··· SUPPLIED ENTRIES ···

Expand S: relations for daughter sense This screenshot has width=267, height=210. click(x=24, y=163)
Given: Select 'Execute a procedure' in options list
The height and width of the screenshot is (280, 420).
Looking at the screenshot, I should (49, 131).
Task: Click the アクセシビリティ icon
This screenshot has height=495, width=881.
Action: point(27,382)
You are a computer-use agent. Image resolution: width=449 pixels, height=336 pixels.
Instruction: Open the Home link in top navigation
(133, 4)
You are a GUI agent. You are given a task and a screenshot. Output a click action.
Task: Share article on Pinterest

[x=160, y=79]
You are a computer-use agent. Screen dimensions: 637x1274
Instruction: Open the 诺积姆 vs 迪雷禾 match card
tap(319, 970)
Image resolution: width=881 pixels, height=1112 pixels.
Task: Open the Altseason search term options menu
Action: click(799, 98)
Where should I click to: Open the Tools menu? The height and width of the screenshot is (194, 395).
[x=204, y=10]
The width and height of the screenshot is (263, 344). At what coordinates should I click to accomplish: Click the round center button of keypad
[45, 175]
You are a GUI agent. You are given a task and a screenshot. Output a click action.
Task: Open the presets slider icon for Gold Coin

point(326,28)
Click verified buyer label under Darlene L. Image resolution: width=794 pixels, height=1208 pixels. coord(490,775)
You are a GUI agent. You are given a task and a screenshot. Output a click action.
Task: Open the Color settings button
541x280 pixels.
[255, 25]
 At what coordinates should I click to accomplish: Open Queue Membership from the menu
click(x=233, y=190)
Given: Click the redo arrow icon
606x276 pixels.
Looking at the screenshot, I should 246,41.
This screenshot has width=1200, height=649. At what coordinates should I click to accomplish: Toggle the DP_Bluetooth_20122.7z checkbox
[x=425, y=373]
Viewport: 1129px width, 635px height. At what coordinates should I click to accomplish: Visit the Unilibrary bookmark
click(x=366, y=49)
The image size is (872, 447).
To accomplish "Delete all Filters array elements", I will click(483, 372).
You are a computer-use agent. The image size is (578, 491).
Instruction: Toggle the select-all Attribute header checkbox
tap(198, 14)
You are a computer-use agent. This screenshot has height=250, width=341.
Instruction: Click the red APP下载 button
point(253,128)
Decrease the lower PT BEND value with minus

···

- PROMPT: May I have exactly the lines from the one containing "Given: Click the redo arrow icon" through the last line of the data, both included?

- ANSWER FOR THIS EXERCISE:
Given: Click the redo arrow icon
606x276 pixels.
Looking at the screenshot, I should 246,41.
This screenshot has width=1200, height=649. At what coordinates should I click to accomplish: Toggle the DP_Bluetooth_20122.7z checkbox
[x=425, y=373]
Viewport: 1129px width, 635px height. At what coordinates should I click to accomplish: Visit the Unilibrary bookmark
click(x=366, y=49)
The image size is (872, 447).
To accomplish "Delete all Filters array elements", I will click(483, 372).
You are a computer-use agent. The image size is (578, 491).
Instruction: Toggle the select-all Attribute header checkbox
tap(198, 14)
You are a computer-use agent. This screenshot has height=250, width=341.
Instruction: Click the red APP下载 button
point(253,128)
Decrease the lower PT BEND value with minus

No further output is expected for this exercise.